## Materials provided
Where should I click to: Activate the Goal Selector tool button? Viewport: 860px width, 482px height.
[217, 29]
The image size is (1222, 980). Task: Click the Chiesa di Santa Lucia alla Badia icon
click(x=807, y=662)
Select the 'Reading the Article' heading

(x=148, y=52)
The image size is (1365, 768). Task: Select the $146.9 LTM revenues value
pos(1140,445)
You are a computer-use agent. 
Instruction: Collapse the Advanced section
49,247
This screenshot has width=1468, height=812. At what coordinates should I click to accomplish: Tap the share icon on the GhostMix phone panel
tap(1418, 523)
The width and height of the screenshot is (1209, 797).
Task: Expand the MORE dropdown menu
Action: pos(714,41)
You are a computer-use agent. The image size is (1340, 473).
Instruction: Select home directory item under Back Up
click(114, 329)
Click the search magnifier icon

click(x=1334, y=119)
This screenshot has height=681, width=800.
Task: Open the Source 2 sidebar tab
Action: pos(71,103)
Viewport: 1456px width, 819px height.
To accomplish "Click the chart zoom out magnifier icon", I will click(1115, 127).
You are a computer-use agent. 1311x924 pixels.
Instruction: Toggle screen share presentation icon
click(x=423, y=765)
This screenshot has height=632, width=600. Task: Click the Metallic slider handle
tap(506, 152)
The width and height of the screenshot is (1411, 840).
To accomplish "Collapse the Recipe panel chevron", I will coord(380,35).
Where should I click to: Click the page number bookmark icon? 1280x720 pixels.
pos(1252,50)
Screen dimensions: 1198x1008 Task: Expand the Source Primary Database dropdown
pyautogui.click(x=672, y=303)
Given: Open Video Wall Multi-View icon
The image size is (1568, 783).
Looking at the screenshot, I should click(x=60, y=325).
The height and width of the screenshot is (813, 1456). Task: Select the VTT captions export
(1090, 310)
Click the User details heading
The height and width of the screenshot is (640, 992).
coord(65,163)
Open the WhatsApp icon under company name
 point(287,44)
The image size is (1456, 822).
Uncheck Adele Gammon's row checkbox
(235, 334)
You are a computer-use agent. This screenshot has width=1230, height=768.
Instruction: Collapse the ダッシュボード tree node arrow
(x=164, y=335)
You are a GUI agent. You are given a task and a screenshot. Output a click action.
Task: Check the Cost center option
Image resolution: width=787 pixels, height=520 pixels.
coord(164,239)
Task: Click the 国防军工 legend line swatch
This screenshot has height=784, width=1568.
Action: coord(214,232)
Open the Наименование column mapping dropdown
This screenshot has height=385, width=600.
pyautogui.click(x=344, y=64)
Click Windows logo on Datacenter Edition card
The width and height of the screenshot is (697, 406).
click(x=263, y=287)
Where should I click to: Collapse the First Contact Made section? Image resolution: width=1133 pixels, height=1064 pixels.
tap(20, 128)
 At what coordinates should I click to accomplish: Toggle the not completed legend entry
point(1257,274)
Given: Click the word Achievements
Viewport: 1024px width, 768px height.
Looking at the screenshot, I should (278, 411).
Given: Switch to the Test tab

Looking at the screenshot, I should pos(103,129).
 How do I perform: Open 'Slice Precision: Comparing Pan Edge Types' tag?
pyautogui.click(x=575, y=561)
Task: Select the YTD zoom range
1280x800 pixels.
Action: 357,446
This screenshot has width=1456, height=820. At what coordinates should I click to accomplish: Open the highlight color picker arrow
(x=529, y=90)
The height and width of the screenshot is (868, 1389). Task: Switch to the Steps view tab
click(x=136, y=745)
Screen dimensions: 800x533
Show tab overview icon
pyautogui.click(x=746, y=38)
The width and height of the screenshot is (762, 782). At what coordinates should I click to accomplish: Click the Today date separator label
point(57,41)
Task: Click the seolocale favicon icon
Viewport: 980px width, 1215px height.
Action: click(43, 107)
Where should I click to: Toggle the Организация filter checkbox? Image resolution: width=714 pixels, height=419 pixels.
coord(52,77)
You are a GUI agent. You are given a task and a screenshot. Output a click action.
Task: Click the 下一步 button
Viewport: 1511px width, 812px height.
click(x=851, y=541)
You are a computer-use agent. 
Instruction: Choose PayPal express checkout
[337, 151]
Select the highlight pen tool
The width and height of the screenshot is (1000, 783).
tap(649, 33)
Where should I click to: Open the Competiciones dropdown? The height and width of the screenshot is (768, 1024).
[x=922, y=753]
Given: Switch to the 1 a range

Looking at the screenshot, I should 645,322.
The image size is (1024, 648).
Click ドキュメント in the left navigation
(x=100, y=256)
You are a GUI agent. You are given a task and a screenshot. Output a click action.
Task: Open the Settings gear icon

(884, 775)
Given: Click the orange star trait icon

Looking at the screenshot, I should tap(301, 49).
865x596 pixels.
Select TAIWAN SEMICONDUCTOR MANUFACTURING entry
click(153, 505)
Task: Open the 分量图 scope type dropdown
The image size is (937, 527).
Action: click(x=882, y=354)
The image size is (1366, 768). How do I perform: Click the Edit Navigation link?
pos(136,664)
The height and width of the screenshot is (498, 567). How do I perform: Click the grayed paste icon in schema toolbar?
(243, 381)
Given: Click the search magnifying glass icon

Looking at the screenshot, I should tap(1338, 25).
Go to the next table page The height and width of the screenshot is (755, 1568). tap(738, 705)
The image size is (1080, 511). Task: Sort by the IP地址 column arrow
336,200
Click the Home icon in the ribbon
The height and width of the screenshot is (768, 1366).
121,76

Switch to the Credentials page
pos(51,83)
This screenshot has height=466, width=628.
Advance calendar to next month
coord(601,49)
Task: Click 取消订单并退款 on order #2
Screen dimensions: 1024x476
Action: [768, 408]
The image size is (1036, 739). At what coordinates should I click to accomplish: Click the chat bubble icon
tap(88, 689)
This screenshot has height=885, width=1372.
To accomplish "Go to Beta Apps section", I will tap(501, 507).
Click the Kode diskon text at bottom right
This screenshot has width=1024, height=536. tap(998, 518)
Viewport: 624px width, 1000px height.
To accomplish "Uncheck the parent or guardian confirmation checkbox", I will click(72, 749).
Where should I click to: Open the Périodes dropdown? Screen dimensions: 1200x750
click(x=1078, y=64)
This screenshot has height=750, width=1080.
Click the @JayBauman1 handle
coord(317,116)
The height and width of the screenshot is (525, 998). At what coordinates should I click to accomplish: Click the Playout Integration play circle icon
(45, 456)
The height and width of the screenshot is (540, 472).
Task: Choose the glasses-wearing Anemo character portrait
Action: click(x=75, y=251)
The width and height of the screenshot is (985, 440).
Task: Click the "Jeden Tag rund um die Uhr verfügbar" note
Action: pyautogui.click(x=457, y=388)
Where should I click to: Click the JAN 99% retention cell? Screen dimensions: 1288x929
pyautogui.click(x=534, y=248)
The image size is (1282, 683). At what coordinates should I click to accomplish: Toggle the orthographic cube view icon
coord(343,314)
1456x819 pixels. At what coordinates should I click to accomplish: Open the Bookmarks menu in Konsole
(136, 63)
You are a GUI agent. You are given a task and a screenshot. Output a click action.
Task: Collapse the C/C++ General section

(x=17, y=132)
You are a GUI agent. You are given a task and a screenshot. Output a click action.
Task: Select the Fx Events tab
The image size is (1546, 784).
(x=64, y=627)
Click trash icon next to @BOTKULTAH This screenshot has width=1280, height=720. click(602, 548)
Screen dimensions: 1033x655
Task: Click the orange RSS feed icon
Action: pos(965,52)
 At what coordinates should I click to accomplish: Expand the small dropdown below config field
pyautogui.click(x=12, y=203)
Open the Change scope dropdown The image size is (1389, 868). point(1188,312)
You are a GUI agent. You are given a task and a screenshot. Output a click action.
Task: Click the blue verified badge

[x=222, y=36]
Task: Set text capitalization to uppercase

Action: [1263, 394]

## What needs to be done
Reproduce all of the items above, swapping every occurrence of "computer-use agent" for "desktop automation agent" and leaving everything else unchanged.

## Result of this exercise
Where should I click to: Activate the Goal Selector tool button? Viewport: 860px width, 482px height.
[217, 29]
The image size is (1222, 980). Task: Click the Chiesa di Santa Lucia alla Badia icon
click(x=807, y=662)
Select the 'Reading the Article' heading

(x=148, y=52)
The image size is (1365, 768). Task: Select the $146.9 LTM revenues value
pos(1140,445)
You are a desktop automation agent. 
Instruction: Collapse the Advanced section
49,247
This screenshot has width=1468, height=812. At what coordinates should I click to accomplish: Tap the share icon on the GhostMix phone panel
tap(1418, 523)
The width and height of the screenshot is (1209, 797).
Task: Expand the MORE dropdown menu
Action: pos(714,41)
You are a desktop automation agent. The image size is (1340, 473).
Instruction: Select home directory item under Back Up
click(114, 329)
Click the search magnifier icon

click(x=1334, y=119)
This screenshot has height=681, width=800.
Task: Open the Source 2 sidebar tab
Action: pos(71,103)
Viewport: 1456px width, 819px height.
To accomplish "Click the chart zoom out magnifier icon", I will click(1115, 127).
You are a desktop automation agent. 1311x924 pixels.
Instruction: Toggle screen share presentation icon
click(x=423, y=765)
This screenshot has height=632, width=600. Task: Click the Metallic slider handle
tap(506, 152)
The width and height of the screenshot is (1411, 840).
To accomplish "Collapse the Recipe panel chevron", I will coord(380,35).
Where should I click to: Click the page number bookmark icon? 1280x720 pixels.
pos(1252,50)
Screen dimensions: 1198x1008 Task: Expand the Source Primary Database dropdown
pyautogui.click(x=672, y=303)
Given: Open Video Wall Multi-View icon
The image size is (1568, 783).
Looking at the screenshot, I should click(x=60, y=325).
The height and width of the screenshot is (813, 1456). Task: Select the VTT captions export
(1090, 310)
Click the User details heading
The height and width of the screenshot is (640, 992).
coord(65,163)
Open the WhatsApp icon under company name
 point(287,44)
The image size is (1456, 822).
Uncheck Adele Gammon's row checkbox
(235, 334)
You are a desktop automation agent. This screenshot has width=1230, height=768.
Instruction: Collapse the ダッシュボード tree node arrow
(x=164, y=335)
You are a GUI agent. You are given a task and a screenshot. Output a click action.
Task: Check the Cost center option
Image resolution: width=787 pixels, height=520 pixels.
coord(164,239)
Task: Click the 国防军工 legend line swatch
This screenshot has height=784, width=1568.
Action: coord(214,232)
Open the Наименование column mapping dropdown
This screenshot has height=385, width=600.
pyautogui.click(x=344, y=64)
Click Windows logo on Datacenter Edition card
The width and height of the screenshot is (697, 406).
click(x=263, y=287)
Where should I click to: Collapse the First Contact Made section? Image resolution: width=1133 pixels, height=1064 pixels.
tap(20, 128)
 At what coordinates should I click to accomplish: Toggle the not completed legend entry
point(1257,274)
Given: Click the word Achievements
Viewport: 1024px width, 768px height.
Looking at the screenshot, I should (278, 411).
Given: Switch to the Test tab

Looking at the screenshot, I should pos(103,129).
 How do I perform: Open 'Slice Precision: Comparing Pan Edge Types' tag?
pyautogui.click(x=575, y=561)
Task: Select the YTD zoom range
1280x800 pixels.
Action: 357,446
This screenshot has width=1456, height=820. At what coordinates should I click to accomplish: Open the highlight color picker arrow
(x=529, y=90)
The height and width of the screenshot is (868, 1389). Task: Switch to the Steps view tab
click(x=136, y=745)
Screen dimensions: 800x533
Show tab overview icon
pyautogui.click(x=746, y=38)
The width and height of the screenshot is (762, 782). At what coordinates should I click to accomplish: Click the Today date separator label
point(57,41)
Task: Click the seolocale favicon icon
Viewport: 980px width, 1215px height.
Action: click(43, 107)
Where should I click to: Toggle the Организация filter checkbox? Image resolution: width=714 pixels, height=419 pixels.
coord(52,77)
You are a GUI agent. You are given a task and a screenshot. Output a click action.
Task: Click the 下一步 button
Viewport: 1511px width, 812px height.
click(x=851, y=541)
You are a desktop automation agent. 
Instruction: Choose PayPal express checkout
[337, 151]
Select the highlight pen tool
The width and height of the screenshot is (1000, 783).
tap(649, 33)
Where should I click to: Open the Competiciones dropdown? The height and width of the screenshot is (768, 1024).
[x=922, y=753]
Given: Switch to the 1 a range

Looking at the screenshot, I should 645,322.
The image size is (1024, 648).
Click ドキュメント in the left navigation
(x=100, y=256)
You are a GUI agent. You are given a task and a screenshot. Output a click action.
Task: Open the Settings gear icon

(884, 775)
Given: Click the orange star trait icon

Looking at the screenshot, I should tap(301, 49).
865x596 pixels.
Select TAIWAN SEMICONDUCTOR MANUFACTURING entry
click(153, 505)
Task: Open the 分量图 scope type dropdown
The image size is (937, 527).
Action: click(x=882, y=354)
The image size is (1366, 768). How do I perform: Click the Edit Navigation link?
pos(136,664)
The height and width of the screenshot is (498, 567). How do I perform: Click the grayed paste icon in schema toolbar?
(243, 381)
Given: Click the search magnifying glass icon

Looking at the screenshot, I should tap(1338, 25).
Go to the next table page The height and width of the screenshot is (755, 1568). tap(738, 705)
The image size is (1080, 511). Task: Sort by the IP地址 column arrow
336,200
Click the Home icon in the ribbon
The height and width of the screenshot is (768, 1366).
121,76

Switch to the Credentials page
pos(51,83)
This screenshot has height=466, width=628.
Advance calendar to next month
coord(601,49)
Task: Click 取消订单并退款 on order #2
Screen dimensions: 1024x476
Action: [768, 408]
The image size is (1036, 739). At what coordinates should I click to accomplish: Click the chat bubble icon
tap(88, 689)
This screenshot has height=885, width=1372.
To accomplish "Go to Beta Apps section", I will tap(501, 507).
Click the Kode diskon text at bottom right
This screenshot has width=1024, height=536. tap(998, 518)
Viewport: 624px width, 1000px height.
To accomplish "Uncheck the parent or guardian confirmation checkbox", I will click(72, 749).
Where should I click to: Open the Périodes dropdown? Screen dimensions: 1200x750
click(x=1078, y=64)
This screenshot has height=750, width=1080.
Click the @JayBauman1 handle
coord(317,116)
The height and width of the screenshot is (525, 998). At what coordinates should I click to accomplish: Click the Playout Integration play circle icon
(45, 456)
The height and width of the screenshot is (540, 472).
Task: Choose the glasses-wearing Anemo character portrait
Action: click(x=75, y=251)
The width and height of the screenshot is (985, 440).
Task: Click the "Jeden Tag rund um die Uhr verfügbar" note
Action: pyautogui.click(x=457, y=388)
Where should I click to: Click the JAN 99% retention cell? Screen dimensions: 1288x929
pyautogui.click(x=534, y=248)
The image size is (1282, 683). At what coordinates should I click to accomplish: Toggle the orthographic cube view icon
coord(343,314)
1456x819 pixels. At what coordinates should I click to accomplish: Open the Bookmarks menu in Konsole
(136, 63)
You are a GUI agent. You are given a task and a screenshot. Output a click action.
Task: Collapse the C/C++ General section

(x=17, y=132)
You are a GUI agent. You are given a task and a screenshot. Output a click action.
Task: Select the Fx Events tab
The image size is (1546, 784).
(x=64, y=627)
Click trash icon next to @BOTKULTAH This screenshot has width=1280, height=720. click(602, 548)
Screen dimensions: 1033x655
Task: Click the orange RSS feed icon
Action: pos(965,52)
 At what coordinates should I click to accomplish: Expand the small dropdown below config field
pyautogui.click(x=12, y=203)
Open the Change scope dropdown The image size is (1389, 868). point(1188,312)
You are a GUI agent. You are given a task and a screenshot. Output a click action.
Task: Click the blue verified badge

[x=222, y=36]
Task: Set text capitalization to uppercase

Action: [1263, 394]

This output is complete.